Whitby, in North Yorkshire, is where Bram Stoker arranged for Dracula to land in Britain, following his journey from Transylvania. This seemed like an appropriate place to take my wife for a winter's break, including Valentine's Day!
Breaking our journey for lunch at the superb Deli-Café in Boston Spa (we always manage to stop here on our way north, and on the way back!), we arrived in Whitby shortly after 15:00. We'd rented a self-catering apartment in a place called The Metropole Towers. It used to be a hotel, but was then converted into apartments. On arrival, we were a bit concerned as the building and access looked a bit rough. However, what was described as a 'luxury appartment' was everything it should have been and more! It was beautifully furnished (if a bit 'Yorkshire'!) and decorated to a very high standard, and extremely well equipped. Both bedrooms and the lounge had huge televisions with all the latest gismos, and the beds all had electrically operated back and foot adjustment, with massagers built in! To cap it all we were told, on arrival, to help ourselves to the bar - it was well-stocked with champagne and spirits! It also had a balcony with table and chairs overlooking the West Beach. The actor Ian Carmichael, who some of the older ones among us will remember, used to live in the apartment.
I'm not going to go into full descriptions of our holiday, but our waking time was divided roughly equally between eating well, walking on the beach (even when it was snowing), strolling round Whitby, and runs out onto the North Yorkshire Moors. In summary, it was the most un-birdy holiday we've had in many years, but we had a good time.
The steep descent to Staithes, and a walk along the foreshore, had us viewing Fulmar at relatively close quarters. There were constantly falling rocks (because of the cold wet weather) which kept disturbing the Fulmars and also served as a reminder to keep our distance from the cliffs where they were.
|Fulmar - Staithes|
A trip to Scaling Dam Reservoir turned out to be a dead loss for birds. Three local birders in the hide were bemoaning the lack of anything remotely interesting, other than a Water Rail over the other side of the reservoir, vaguely visible through a 'scope. The only photos I took were of a Dunnock!
|Dunnock - Scaling Dam Reservoir|
I looked out of the kitchen window early one morning to see a group of 15 Oystercatchers on the grass round a boating pool that had been drained for the winter (just a little water in the bottom). There were also a few Redshank around. The following morning, when there was still some snow on the ground, I went out before breakfast to try and get some photos. These turned out to be very timid birds, and approaching them over the roughly mown grass was nigh-on impossible.

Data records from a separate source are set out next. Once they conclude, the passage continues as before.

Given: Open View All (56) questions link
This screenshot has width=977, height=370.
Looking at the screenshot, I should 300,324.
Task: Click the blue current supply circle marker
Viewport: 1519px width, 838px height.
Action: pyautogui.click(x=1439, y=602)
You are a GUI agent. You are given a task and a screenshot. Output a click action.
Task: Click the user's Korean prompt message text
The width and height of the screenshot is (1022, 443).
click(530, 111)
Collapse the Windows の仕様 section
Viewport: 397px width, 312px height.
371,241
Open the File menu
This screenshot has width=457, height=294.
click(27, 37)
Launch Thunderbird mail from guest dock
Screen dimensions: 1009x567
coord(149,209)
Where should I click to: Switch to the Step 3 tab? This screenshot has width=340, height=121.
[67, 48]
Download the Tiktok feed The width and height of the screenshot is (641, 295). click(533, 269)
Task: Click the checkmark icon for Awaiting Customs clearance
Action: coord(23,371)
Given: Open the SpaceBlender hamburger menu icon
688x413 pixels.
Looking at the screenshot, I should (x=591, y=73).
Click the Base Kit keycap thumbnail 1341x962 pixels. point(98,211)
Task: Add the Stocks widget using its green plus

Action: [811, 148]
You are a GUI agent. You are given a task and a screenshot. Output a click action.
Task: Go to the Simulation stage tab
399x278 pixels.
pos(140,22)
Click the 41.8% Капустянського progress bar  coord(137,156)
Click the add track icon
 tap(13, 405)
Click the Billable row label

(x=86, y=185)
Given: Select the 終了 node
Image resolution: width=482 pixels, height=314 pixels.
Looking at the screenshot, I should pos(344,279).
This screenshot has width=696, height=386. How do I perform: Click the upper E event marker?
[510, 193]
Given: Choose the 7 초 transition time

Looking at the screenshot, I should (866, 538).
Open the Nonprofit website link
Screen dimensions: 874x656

|Redshank - Whitby (west)|
|Oystercatcher - Whitby (west)|
Our forays onto the moors yielded only Red Grouse, and an unidentified raptor which flashed past us with the sun in our eyes (the only sun we saw all holiday).
|Red Grouse (male) - Danby Low Moor|
|Red Grouse (female) - Egton High Moor|
Those of you that are only interested in the birds can leave now!
Whilst walking the beaches we found fossils at Staithes, Runswick Bay, and Whitby. Against the cliffs is the best place to look, but we kept our distance due to falling rocks. I know very little about fossils, but here are some we found. Any help with more information, or corrections with identification would be appreciated. Yes, I know that these are pretty poor specimens, and I could buy much better for only a few pounds, but for me there's some satisfaction in them being self-collected.
These first two were from Runswick Bay and are, I believe, Brachiopods (basically from shells) of two very different types.The one on the left was found lying loose. The one on the right has a nice gold metallic sheen and was cracked out of a rock.
|Brachiopod fossils - Runswick Bay|
These next ones are mainly from Whitby, and are (in loose terms) Belemnites. These tooth like fossils are from the hard protective tail-end casing of squid-like creatures. there seemed to be two sorts here - fairly hefty ones, and longer much thinner ones (on the right hand side of the second image below) which were very weak in structure.
|Belemnites - Whitby|
Although I found other fossils elsewhere, the last images are of what are generally referred to as Ammonites from Whitby. The first ones are relatively robust, and I think are probably a Dactylioceras commune species. The ones I found by Whitby all seemed to have their centres missing. The leftmost two fossils in the second image are extremely thin and very fragile (but with centres). I'm not sure what has happened here, but they are still 'double sided'. Are these a different species, or have they just suffered a different fate?
|Ammonites - Whitby|
The Ammonites found at Runswick Bay were of a different species, with fine, very closely spaced, ribs.
It's sobering to think that (as far as I can make out) these are the fossils of creatures that were alive over 80 million years ago in the case of the Belemnites, and getting on for 180 million years ago in the case of the Ammonites.